I have two classes, class A and class B, i am trying to access class B through a function in class A.
At the moment i am able to do this by creating a new instance of class B inside of the function in class A, but i want to know if there is a way to do this without creating a new instance of class B inside of class A.
Here is an example of what i would want to do:
class a{
function a(){
return $this->b();
}
}
class b extends a{
function b(){
return "It Works!";
}
}
$doIt = new a();
echo $doIt->a();
From your comment:
Basically i have class B that works with the database, and class A that connects the users actions on the site to class B. So user does something->class A starts working->Passes info on to class B to add to the database. It did seem that this is not all that possible, but i know there are people with a lot more knowledge than I have so i wanted to see if anyone else knew of some way to do this.
As you describe: B
works with the database, A
performs actions (requested by the user). B
sounds like some sort of mapper/data access object, while A
sounds like a service (I'll refer to BMapper
and AService
to be more deliberate).
What you've outlined indicates you are not using PHP inheritance correctly. Inheritance represents "is a" relationships. (Image
is a Media
, PathMover
is an Animator
, etc...). While @Malcolm's answer technically works, it is not for your scenario.

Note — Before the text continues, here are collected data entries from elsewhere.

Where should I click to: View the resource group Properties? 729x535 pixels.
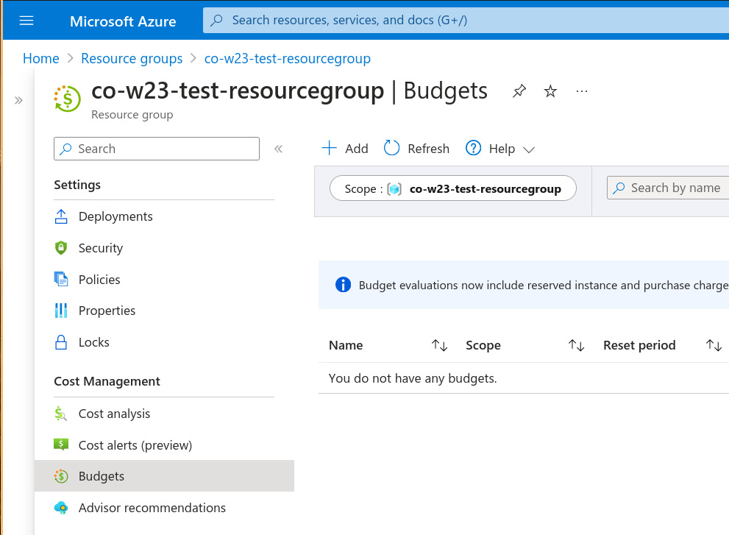click(x=106, y=311)
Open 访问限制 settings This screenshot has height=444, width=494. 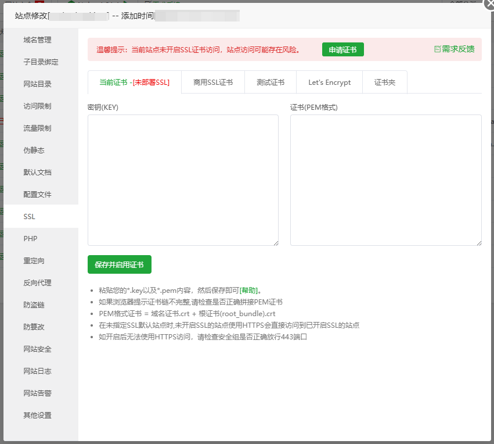(x=36, y=106)
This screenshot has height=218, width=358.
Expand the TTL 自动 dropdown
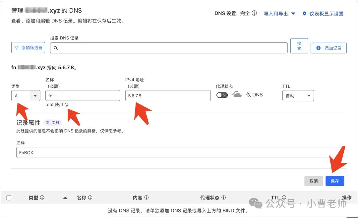pos(298,96)
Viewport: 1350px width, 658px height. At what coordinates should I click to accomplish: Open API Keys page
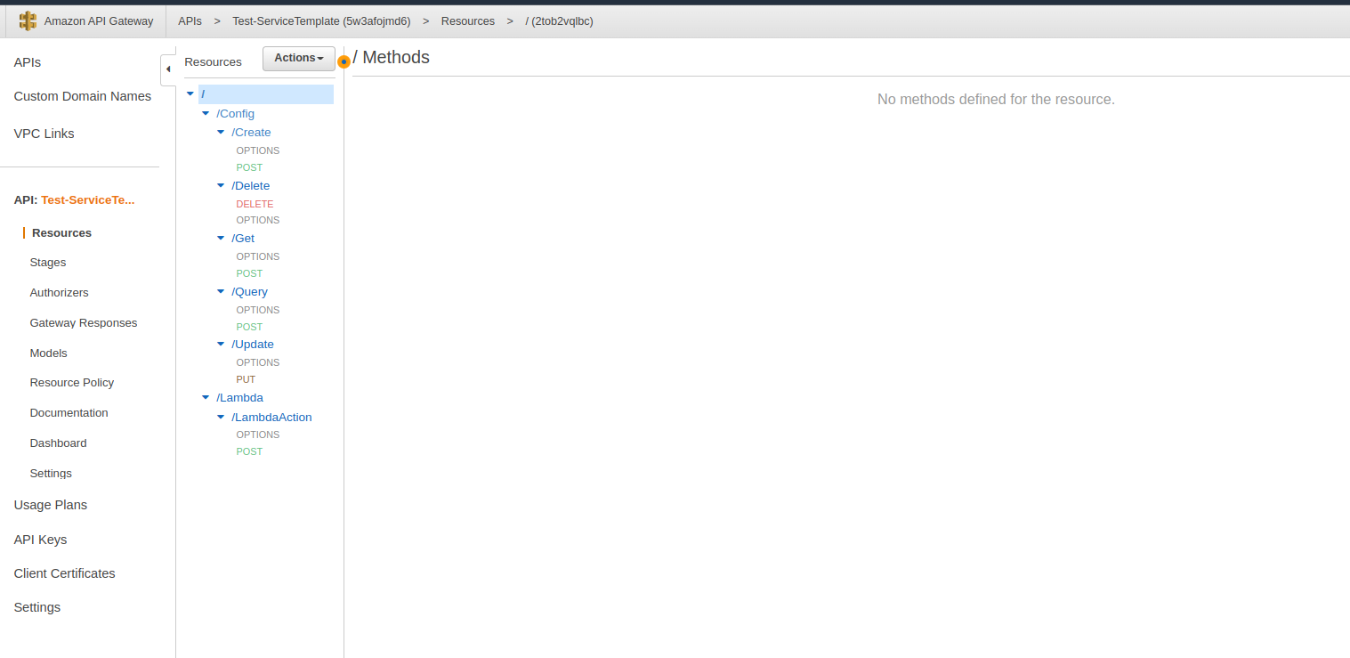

In OOP we would say that BMapper
is a dependency of AService
. Thus whenever we are calling a method in AService
, we would expect it to depend on an instance of BMapper
. This relationship is satisfied typically through dependency injection (see: What is dependency injection?).
<?php
class AService {
private $bMapper;
public function __construct(BMapper $bMapper)
{
$this->bMapper = $bMapper;
}
public function doAction()
{
return $this->bMapper->performSomethingInDatabase();
}
}
class BMapper {
public function performSomethingInDatabase()
{
/**
* ..whatever
*/
}
}
$service = new AService(new BMapper);
$service->doAction();
You can see that we've defined our dependent class's dependency in its constructor, to be satisfied by whoever/whatever is using that class.